Through various monitoring activities and information received via state submissions, OSEP had observed the need for updated guidance to ensure states have the information needed to build robust systems of general supervision, with a particular emphasis on educational results, functional outcomes, and compliance with programmatic requirements. Such systems should be able to quickly identify and correct non-compliance, bolster accountability through the collection of timely and accurate data, and support the full implementation of IDEA.
ODDS AND ENDS
- This week, the Biden Administration unveiled the National Cyber Workforce and Education Strategy, aimed at addressing both immediate and long-term cyber workforce needs.
- Secretary Cardona issued a statement on the appointment of Lexi Barrett as the Department’s Chief of Staff.
- The Secretary defended public education in remarks at the American Federation of Teachers (AFT) TEACH Conference.
- The Secretary commemorated National Parents Day (July 23) in Chicago by joining the #EducateUS Cook Out hosted by Hustle Mommies, and National Parents Union leaders penned a Homeroom blog titled “Standing Shoulder-to-Shoulder.”
- The Secretary also stopped by a Prince George’s County, Maryland, high school to discuss apprenticeships and career pathways and traveled to Birmingham, Alabama, to meet with HBCU presidents and speak at the National Association of Black Journalists Convention.

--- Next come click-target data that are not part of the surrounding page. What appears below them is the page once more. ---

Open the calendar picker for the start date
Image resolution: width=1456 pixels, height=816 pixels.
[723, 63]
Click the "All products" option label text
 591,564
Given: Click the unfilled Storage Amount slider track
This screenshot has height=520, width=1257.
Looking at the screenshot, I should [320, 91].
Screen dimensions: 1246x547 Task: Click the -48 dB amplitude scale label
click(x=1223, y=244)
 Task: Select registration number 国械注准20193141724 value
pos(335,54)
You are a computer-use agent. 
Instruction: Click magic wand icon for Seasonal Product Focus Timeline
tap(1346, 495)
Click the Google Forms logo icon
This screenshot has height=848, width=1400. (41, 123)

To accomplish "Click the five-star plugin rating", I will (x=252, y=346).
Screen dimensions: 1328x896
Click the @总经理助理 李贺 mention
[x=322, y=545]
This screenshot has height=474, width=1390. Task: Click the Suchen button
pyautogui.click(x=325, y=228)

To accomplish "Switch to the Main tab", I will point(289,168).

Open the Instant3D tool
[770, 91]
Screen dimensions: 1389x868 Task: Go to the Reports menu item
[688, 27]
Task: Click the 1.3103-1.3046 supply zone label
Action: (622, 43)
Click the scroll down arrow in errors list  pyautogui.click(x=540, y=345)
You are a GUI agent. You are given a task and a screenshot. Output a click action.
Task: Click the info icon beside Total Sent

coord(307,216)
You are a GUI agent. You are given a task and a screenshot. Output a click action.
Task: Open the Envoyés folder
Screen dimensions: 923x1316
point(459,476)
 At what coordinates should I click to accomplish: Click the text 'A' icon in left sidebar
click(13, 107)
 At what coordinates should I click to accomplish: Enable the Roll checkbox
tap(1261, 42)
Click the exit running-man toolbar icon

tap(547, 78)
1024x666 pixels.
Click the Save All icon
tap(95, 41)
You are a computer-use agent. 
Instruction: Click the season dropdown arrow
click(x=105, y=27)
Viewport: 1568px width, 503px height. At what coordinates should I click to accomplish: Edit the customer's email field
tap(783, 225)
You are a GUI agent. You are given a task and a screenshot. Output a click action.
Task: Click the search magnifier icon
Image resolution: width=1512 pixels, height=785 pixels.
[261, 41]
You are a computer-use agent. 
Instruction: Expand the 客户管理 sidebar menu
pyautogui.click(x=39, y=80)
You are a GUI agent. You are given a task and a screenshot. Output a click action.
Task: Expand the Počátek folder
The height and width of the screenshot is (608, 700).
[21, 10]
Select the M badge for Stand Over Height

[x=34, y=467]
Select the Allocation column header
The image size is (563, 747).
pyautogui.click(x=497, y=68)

- The Department launched a $50 million grant program to expand research infrastructure at HBCUs, Minority-Serving Institutions (MSIs), and Tribally Controlled Colleges and Universities (TCCUs).
- The agency also extended the deadline (to August 18) for applications under the new Supporting America’s School Infrastructure Grant Program.
- A report from the National Center for Education Statistics (NCES) outlines attrition and mobility of public and private school principals during the 2021-22 school year, revealing about 1 in 10 public school principals left the profession during the height of the pandemic.
QUOTES TO NOTE
“I will tell you there is no roundtable, no lecture, no invitation we will accept to debate an undeniable fact: there were no redeeming qualities of slavery…. We will not stop calling out and fighting back against extremist so-called leaders who try to prevent our children from learning our true and full history.”
-- Vice President Kamala Harris (8/1/23), from her remarks at the African Methodist Episcopal (AME) Church’s Women’s Missionary Society Quadrennial Convention in Jacksonville, Florida
“Look, I have nothing against the legacy student who did really well at an elite private school. But I am in awe of the straight-A student from a Title I school who spent hours on a bus every week to take an [Advanced Placement] class that wasn’t offered at her school and still found time to contribute to her community -- all while having to take care of siblings. Let’s find a way to recognize excellence in all its forms, including the adversity students overcome in their educational journeys. And we can also invite students to share the ways that their diverse backgrounds have informed and inspired them.”
-- Secretary of Education Miguel Cardona (7/26/23), from his keynote address at the National Summit on Equal Opportunity in Higher Education
UPCOMING EVENTS
The 2023 U.S. Department of Education Green Ribbon Schools Awards Ceremony will be broadcast live on August 8 from 9:30 to 10 a.m. Eastern Time (opening plenary) and 2 to 3:30 p.m. ET (awards presentation) on the agency’s YouTube channel.